If you’re developing with Rails you’ve probably encountered rake once or twice. This blog post aims to walk you through where rake came from and an introduction on how to use it effectively in your Rails apps.
A Little Bit of History
Rake is the project of Jim Weirich. It’s a build tool. For a good laugh and an even more in depth history check out the "rational.rdoc" from the Rake documentation. Essentially, rake started as an idea for using Ruby inside of a Makefile. Though Jim doesn’t sound convinced from the tone in that document, it is a good idea.
What’s the need for an automated build system at all? As usual, Wikipedia has the answer:
Historically, developers used build automation to call compilers and linkers from inside a build script versus attempting to make the compiler calls from the command line. It is simple to use the command line to pass a single source module to a compiler and then to a linker to create the final deployable object. However, when attempting to compile and link many source code modules, in a particular order, using the command line process is not a reasonable solution. [sic]

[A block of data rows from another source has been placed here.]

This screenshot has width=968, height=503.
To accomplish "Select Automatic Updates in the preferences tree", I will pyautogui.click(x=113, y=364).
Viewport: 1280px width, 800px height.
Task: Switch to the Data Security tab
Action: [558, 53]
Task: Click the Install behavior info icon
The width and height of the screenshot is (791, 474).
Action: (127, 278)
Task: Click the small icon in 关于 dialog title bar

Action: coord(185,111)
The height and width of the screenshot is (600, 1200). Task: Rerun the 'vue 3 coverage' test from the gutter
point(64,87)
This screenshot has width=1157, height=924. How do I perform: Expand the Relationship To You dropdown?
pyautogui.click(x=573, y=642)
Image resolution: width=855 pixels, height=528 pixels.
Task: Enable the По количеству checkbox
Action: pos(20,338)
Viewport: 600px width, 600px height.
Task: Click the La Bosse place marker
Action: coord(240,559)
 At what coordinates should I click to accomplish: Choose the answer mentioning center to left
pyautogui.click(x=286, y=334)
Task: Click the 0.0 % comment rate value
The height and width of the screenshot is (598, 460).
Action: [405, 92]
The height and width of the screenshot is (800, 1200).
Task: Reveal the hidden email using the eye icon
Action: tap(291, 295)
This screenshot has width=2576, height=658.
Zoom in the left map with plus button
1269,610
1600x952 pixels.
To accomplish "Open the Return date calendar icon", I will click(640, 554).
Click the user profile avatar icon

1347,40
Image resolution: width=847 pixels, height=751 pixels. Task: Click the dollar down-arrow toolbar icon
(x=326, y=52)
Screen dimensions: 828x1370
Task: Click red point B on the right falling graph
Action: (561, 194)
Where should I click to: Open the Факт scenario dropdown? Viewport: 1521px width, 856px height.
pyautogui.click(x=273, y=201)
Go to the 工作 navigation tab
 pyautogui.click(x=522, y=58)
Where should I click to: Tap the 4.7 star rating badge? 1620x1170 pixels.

As the build process grew more complex, developers began adding pre and post actions around the calls to the compilers such as a check-out from version control to the copying of deployable objects to a test location. The term “build automation” now includes managing the pre and post compile and link activities as well as the compile and link activities.
It’s about Dependencies
This may be a bit of a stretch to say but build tools are about dependencies. One file or set of files depends on another set to get compiled, linked, or other fun things before the next set can be processed. The same idea exists in rake with tasks and task dependencies. Let’s look at a simple rake task. Save the following as “Rakefile” in any directory:
directory "tmp" file "hello.tmp" => "tmp" do sh "echo 'Hello' >> 'tmp/hello.tmp'" end
What we’re saying here is that the file named “hello.tmp” depends on the directory "tmp". When rake runs across this, it’s going to create the directory "tmp" first before running the "hello.tmp" task. When you run it, you’ll see something like the following:
[jason@brick:~/src]$ rake hello.tmp (in /Users/jason/src) echo 'Hello' > 'tmp/hello.tmp'
If you were to look at the "hello.tmp" file you would see the phrase "Hello". What happens if you run it again? You’ll see the same output again. What’s going on? Rake is generating the file again. It’s doing this because it can’t actually find the file tmp/hello.tmp from that definition. Let’s redefine the task:
directory "tmp" file "tmp/hello.tmp" => "tmp" do sh "echo 'Hello' > 'tmp/hello.tmp'" end
Now if you were to run it twice you would see something like this:
[jason@brick:~/src]$ rake "tmp/hello.tmp" (in /Users/jason/src) mkdir -p tmp echo 'Hello' > 'tmp/hello.tmp' [jason@brick:~/src]$ rake "tmp/hello.tmp" (in /Users/jason/src)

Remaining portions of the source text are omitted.